*Bacaan yang Diberikan*
────────

Ada
sebuah pepatah jawa yang memiliki nilai yang luhur dan sangat baik untuk
direnungkan bersama: "Ajining diri dumunung ono ing lathi, ajining
rogo dumunung ono ing busono" artinya: Harga diri
(martabat) seseorang terletak pada ucapannya dan kehormatan raga seseorang
terletak pada busananya.
Nampaknya, sebagai orang
yang memiliki adat "ketimuran" pepatah ini sangatlah relevan
dalam kehidupan kita dimanapun dan kapanpun kita berada. Bahwa sangat penting
dalam menjaga harga diri (martabat) dengan kata-kata yang baik, santun dan
bersahabat. Serta menjaga kehormatan raganya melalui busana, yakni busana yang
memiliki karakter mulia sebagai seorang muslim atau muslimah.

────────

*Data yang Diberikan*
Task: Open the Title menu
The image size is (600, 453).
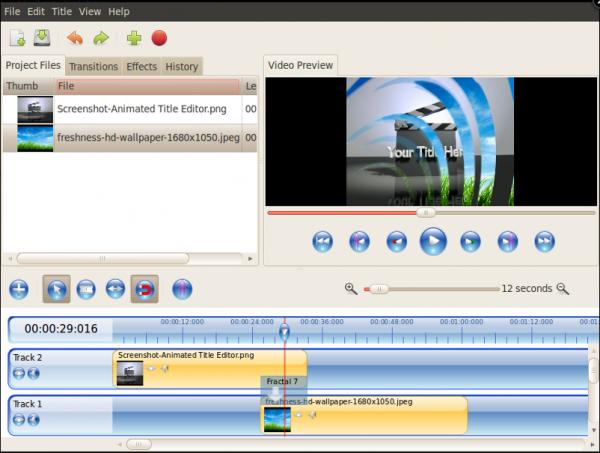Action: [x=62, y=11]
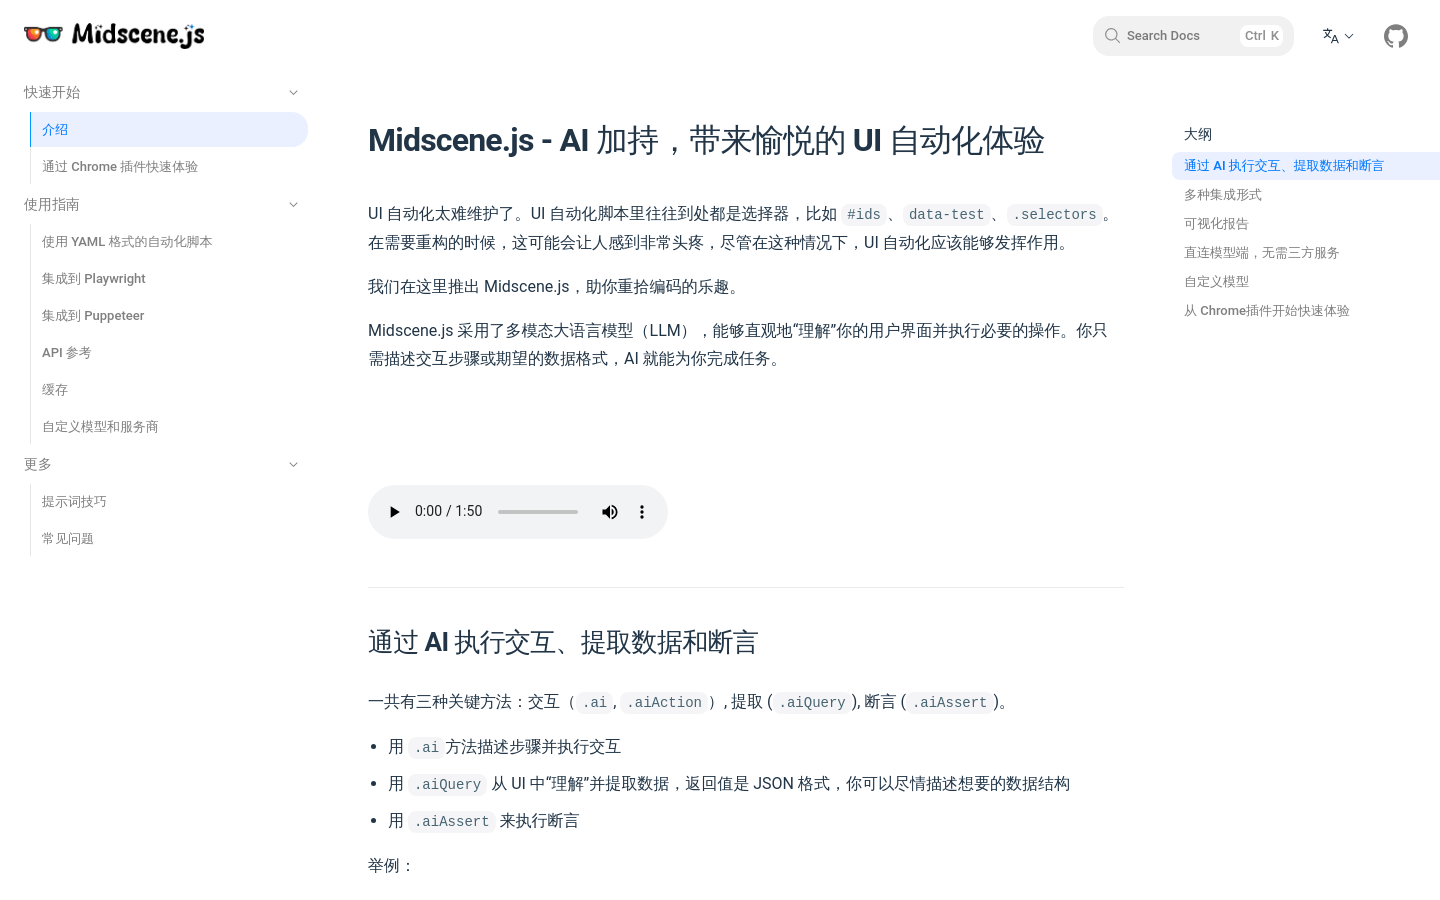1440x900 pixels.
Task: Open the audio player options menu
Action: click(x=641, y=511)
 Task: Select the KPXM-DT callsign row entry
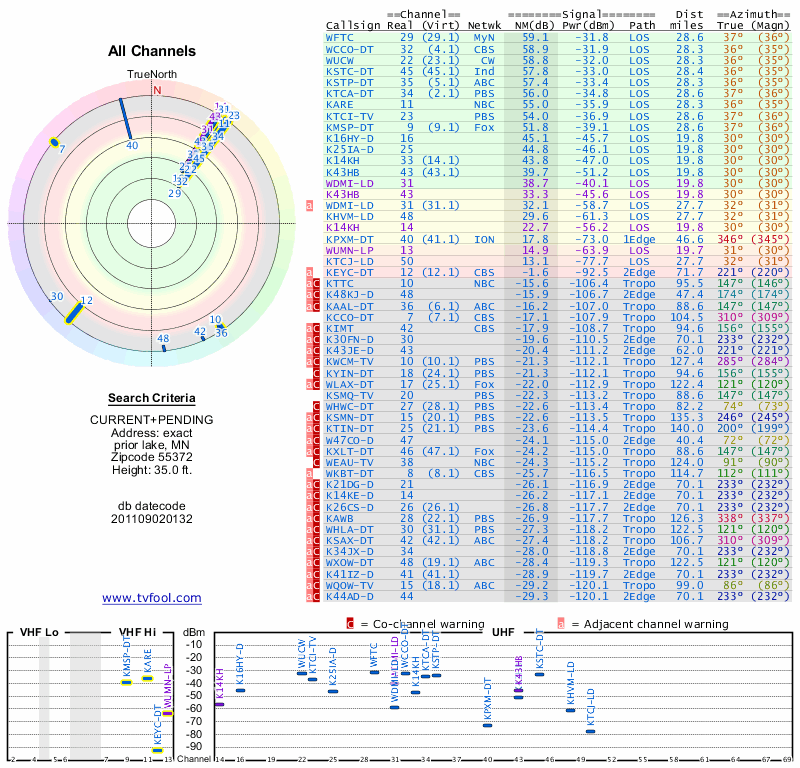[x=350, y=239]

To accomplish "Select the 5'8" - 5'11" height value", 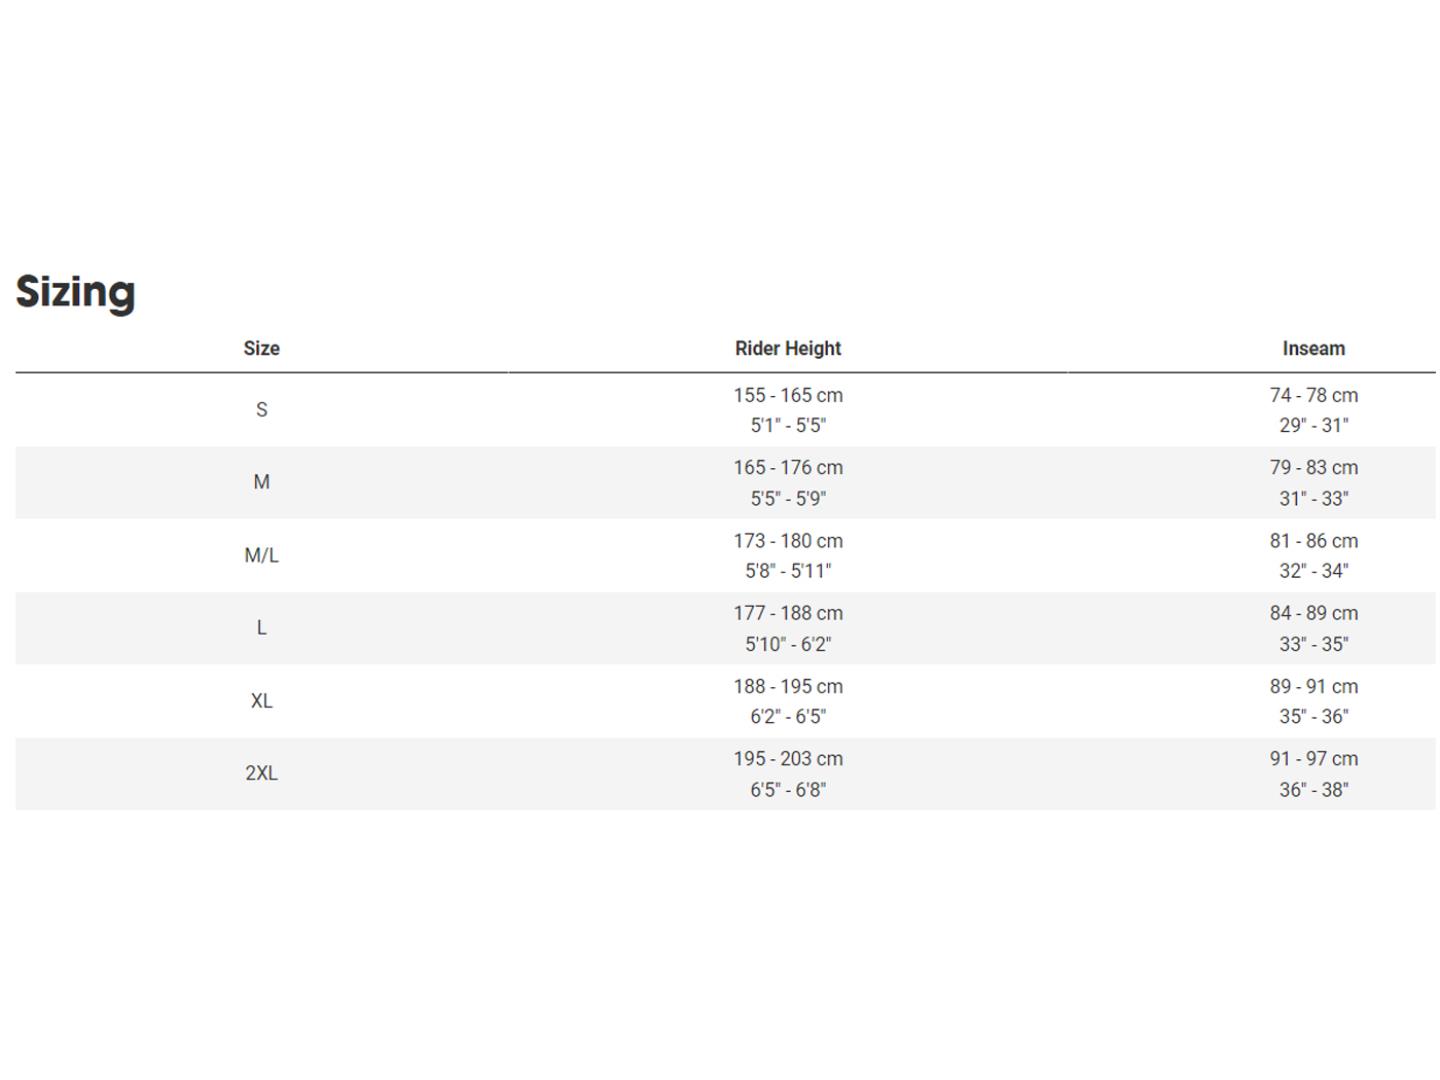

────────

*Tugas yang Dikerjakan*
- a) Untuk setiap pernyataan berikut, tentukan apakah sesuai dengan teks tentang pepatah Jawa, lalu jawab ya atau tidak disertai kutipan kata-kata teks yang menentukannya. (i) Menurut pepatah itu, martabat seseorang terletak pada ucapannya. (ii) Teks menyebut pepatah itu hanya relevan di tempat dan waktu tertentu. (iii) Menurut pepatah itu, kehormatan raga seseorang terletak pada busananya.
- b) Salin dengan tepat bagian teks tentang pepatah Jawa di atas, yaitu antara kata "Nampaknya, sebagai orang" dan kata "muslim atau muslimah.", termasuk keduanya.
- c) Tuliskan kelanjutan teks tentang pepatah Jawa, dimulai dari kalimat sesudah kalimat terakhirnya.

*Jawaban yang Diberikan*
- a)
(i) Ya: "Harga diri (martabat) seseorang terletak pada ucapannya"
(ii) Tidak: "sangatlah relevan dalam kehidupan kita dimanapun dan kapanpun kita berada"
(iii) Ya: "kehormatan raga seseorang terletak pada busananya"

- b)
Nampaknya, sebagai orang
yang memiliki adat "ketimuran" pepatah ini sangatlah relevan
dalam kehidupan kita dimanapun dan kapanpun kita berada. Bahwa sangat penting
dalam menjaga harga diri (martabat) dengan kata-kata yang baik, santun dan
bersahabat. Serta menjaga kehormatan raganya melalui busana, yakni busana yang
memiliki karakter mulia sebagai seorang muslim atau muslimah.

- c)
Begitu serius agama
Islam memperhatikan perkara lisan atau ucapan ini. Allah SWT dalam Alqur'anul
karim memerintahkan agar kita berkata yang benar dan jujur atau tidak
berdusta. Sekalipun kita mengajak pada kebaikan dan kebenaran kitapun harus
mengajak dengan perkataan yang baik (bilhikmah wal mau'idhotun hasanah)
bahkan ketika harus berdebatpun juga harus berdebat dengan cara yang baik pula
(wa jaadilhum billatii hiya ahsan).
"Serulah (manusia) kepada jalan Tuhan-mu dengan hikmah dan pelajaran yang baik dan bantahlah mereka dengan cara yang baik. Sesungguhnya Tuhanmu Dialah yang lebih mengetahui tentang siapa yang tersesat dari jalan-Nya dan Dialah yang lebih mengetahui orang-orang yang mendapat petunjuk." (QS An-Nahl:125)
Demikian pula Allah SWT melarang kita untuk saling mengejek, menghina, mencari-cari kesalahan orang, menggunjing, ghibah dan sebagainya (QS Hujuraat: 11-12). Bahkan meski menghina Berhala orang-orang musyrik sekalipun dilarang dalam ajaran agama Islam.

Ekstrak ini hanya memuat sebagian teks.